On the other side, Columbus Crew II’s starting XI reflects Higuain’s philosophy of proactive, ball-playing football. L. Pruter is the last line behind a back unit featuring B. Adu-Gyamfi, Q. Elliot, R. Aoki, and I. Heffess. The midfield triangle of T. Brown, K. Gbamble, and N. Rincon is designed to compress space and spring transitions, while J. Chirinos, Z. Zengue, and C. Adams give the front line its movement and pressing intensity. This is a team that, over the season, scores freely—20 total goals, averaging 2.2 at home and 1.5 on their travels—but pays a price defensively, especially away, where they concede 2.3 goals per match and have allowed 14 of their 18 total goals against.

Matchup Insights

The “Hunter vs Shield” matchup in this tie is less about individual scorers—no top-scorer data is provided—and more about systemic tendencies. Crew II’s attack, which has produced 9 away goals in league play, runs into a Union II defense that, at home, allows an average of 1.1 goals per match and has already recorded 2 clean sheets in front of their own crowd. Conversely, Union II’s attack, averaging 1.3 goals at home, faces a Crew II back line that has been porous on their travels, with 14 away goals conceded and no away clean sheets.

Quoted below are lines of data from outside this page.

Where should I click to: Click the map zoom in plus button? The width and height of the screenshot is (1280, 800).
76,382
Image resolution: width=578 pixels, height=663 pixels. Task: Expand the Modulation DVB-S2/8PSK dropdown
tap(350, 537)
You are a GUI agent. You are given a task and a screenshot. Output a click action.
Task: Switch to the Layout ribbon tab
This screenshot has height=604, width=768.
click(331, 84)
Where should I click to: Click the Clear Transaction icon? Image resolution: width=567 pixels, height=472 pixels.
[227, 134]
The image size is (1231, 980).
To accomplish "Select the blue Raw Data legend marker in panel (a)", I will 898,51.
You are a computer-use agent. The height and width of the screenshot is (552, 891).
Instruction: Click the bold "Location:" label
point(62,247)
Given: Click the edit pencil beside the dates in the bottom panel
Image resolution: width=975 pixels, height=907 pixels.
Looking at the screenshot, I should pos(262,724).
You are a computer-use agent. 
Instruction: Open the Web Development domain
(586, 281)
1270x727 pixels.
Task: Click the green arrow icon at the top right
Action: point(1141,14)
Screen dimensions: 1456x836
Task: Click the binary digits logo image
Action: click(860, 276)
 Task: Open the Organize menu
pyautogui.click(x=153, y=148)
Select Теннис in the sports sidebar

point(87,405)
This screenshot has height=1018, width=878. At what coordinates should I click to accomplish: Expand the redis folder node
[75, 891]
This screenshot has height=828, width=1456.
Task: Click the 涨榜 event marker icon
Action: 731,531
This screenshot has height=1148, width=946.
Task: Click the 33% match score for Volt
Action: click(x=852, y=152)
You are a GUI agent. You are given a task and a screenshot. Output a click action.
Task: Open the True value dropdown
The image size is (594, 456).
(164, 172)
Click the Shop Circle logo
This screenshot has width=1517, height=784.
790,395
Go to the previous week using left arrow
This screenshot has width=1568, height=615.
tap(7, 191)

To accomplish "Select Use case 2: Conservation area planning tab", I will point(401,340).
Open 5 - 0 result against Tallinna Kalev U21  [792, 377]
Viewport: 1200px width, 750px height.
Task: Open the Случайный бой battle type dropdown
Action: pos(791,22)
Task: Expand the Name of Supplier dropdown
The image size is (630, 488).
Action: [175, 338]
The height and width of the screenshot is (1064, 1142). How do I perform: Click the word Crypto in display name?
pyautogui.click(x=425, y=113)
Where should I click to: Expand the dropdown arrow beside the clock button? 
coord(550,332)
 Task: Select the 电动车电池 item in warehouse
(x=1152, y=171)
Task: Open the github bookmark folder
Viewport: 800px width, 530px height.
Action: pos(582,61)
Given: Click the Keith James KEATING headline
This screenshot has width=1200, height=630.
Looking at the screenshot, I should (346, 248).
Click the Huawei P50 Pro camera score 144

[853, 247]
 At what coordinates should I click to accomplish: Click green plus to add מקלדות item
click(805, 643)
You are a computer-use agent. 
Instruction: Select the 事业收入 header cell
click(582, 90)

In the “Engine Room,” the battle between Union II’s central trio—LeBlanc, Benitez, De Paula—and Crew II’s Brown, Gbamble, and Rincon is where the match’s tactical story is written. Union II need that unit to control tempo and reduce transitional chaos, especially in those minutes where their card profile spikes. Crew II’s midfield, by contrast, thrives when the game becomes stretched, using their higher total scoring average of 1.8 goals per match to tilt matches into shootouts that their attacking depth can win.

Statistically, the prognosis heading into a matchup between these two profiles always leaned toward volatility rather than control. Union II’s season without a single draw in 10 matches, combined with Crew II’s zero draws in 11, points to binary outcomes and high emotional load. Both sides have yet to win a penalty in league play—each with 0 total penalties, 0 scored, 0 missed—so the drama at Subaru Park going all the way to an 8–7 shootout felt like an escalation beyond their usual statistical script.

Following this result, the numbers and the narrative align: Columbus Crew II’s higher ceiling in attack and their willingness to live with defensive risk ultimately carried them through a finely poised contest, while Philadelphia Union II once again walked the thin line between promise and punishment. The margins were penalties-thin, but the underlying squad profiles explain why this tie was always destined to be decided at the very edge of control.